Temat możemy rozpocząć od bardzo odległych czasów, kiedy powstała sama tradycja odmierzania czasu. Obserwowano gwiazdy, przeprowadzano bardziej lub mniej prymitywne obliczenia. Człowiek dzięki temu nauczył się wyznaczać miesiące oraz pory roku. Ludzie dążyli do coraz większej precyzji, stąd już w starożytnym Egipcie udało im się stworzyć pierwszy zegar słoneczny. Przyjęte zostało, że miało to miejsce około 3 tysięcy lat przed Chrystusem. Kolejnym krokiem na przód stały się zegary ogniowe, dawały one możliwość odczytu godziny nawet po zachodzie słońca. Tworzona coraz to bardziej skomplikowane mechanizmy, zegary olejowe oraz takie, które do pracy potrzebowały dostępu do wody. Niestety choć na tamte czasy były to osiągnięcia niesamowite, same czasomierze z precyzją miały niewiele wspólnego.
Dopiero w XIII wieku udało się stworzyć pierwsze zegary mechaniczne. Wykuwane z żelaza mechanizmy były dostępne wyłącznie na wyposażeniu kościołów. Dzięki wynalezieniu kurantów osiągnięcie techniki stało się bardziej powszechne w świeckich kręgach.
W XV wieku na rynek trafia pierwszy przenośny zegarek kieszonkowy. Szybko staje się hitem, a jego twórca Peter Henlein w astronomicznym tempie staje się bogaczem. Niewielkie rozmiary sprawiły, że czasomierz mógł zawsze towarzyszyć swojemu właścicielowi. To właśnie te zegarki stały się prekursorami dla dzisiejszych modeli noszonych na ręku.
Zegarki na nadgarstek opracowano łącząc ideę czasomierzy kieszonkowych oraz bransoletek. Pierwszy taki model pojawił się dopiero w 1790 roku. Twórcami byli Jaquet-Droz i Leschot.
Niedługo później produkcją podobnych zegarków zajął się Nilot, osobisty jubiler samego Napoleona. Czasomierze jego produkcji były niezwykle oryginalne, a ich tworzenie zapewniło mu ogromną fortunę. Na tarczy owych zegarków nieco inaczej odczytywano godzinę. Południe znajdowało się w miejscu dzisiejszej godziny 3, co niestety nie było zbyt wygodnym rozwiązaniem.

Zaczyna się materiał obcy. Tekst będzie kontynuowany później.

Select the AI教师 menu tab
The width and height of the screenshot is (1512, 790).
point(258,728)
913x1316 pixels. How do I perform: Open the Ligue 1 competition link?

Dopiero w XIX wieku na zlecenie marynarki wojennej Niemiec wyprodukowano zegarki na rękę dla żołnierzy. Bransolety wykonane były z łańcuszków, a powłokę szkiełka chroniła drobna stalowa siatka mająca na celu zabezpieczyć je przed stłuczeniem podczas ciężkich działań bojowych. Zlecenie na owe zegarki powierzono manufakturze Girard-Perregaux. Była to pierwsza oficjalna seryjna produkcja czasomierzy zakładanych na rękę.
W 1930 roku zegarki na nadgarstek zaczęto produkować na wielką skalę. W 1967 roku rozpowszechniono mechanizm kwarcowy, usprawniając pracę czasomierzy, a dokładnie ich precyzję odmierzania czasu. W dzisiejszych czasach zegarki kwarcowe stały się bardzo powszechne, są zdecydowanie częściej wybierane niż zegarki automatyczne, czy też droższe zegarki mechaniczne, a ofert modeli na paskach i bransoletach praktycznie nie da się zliczyć.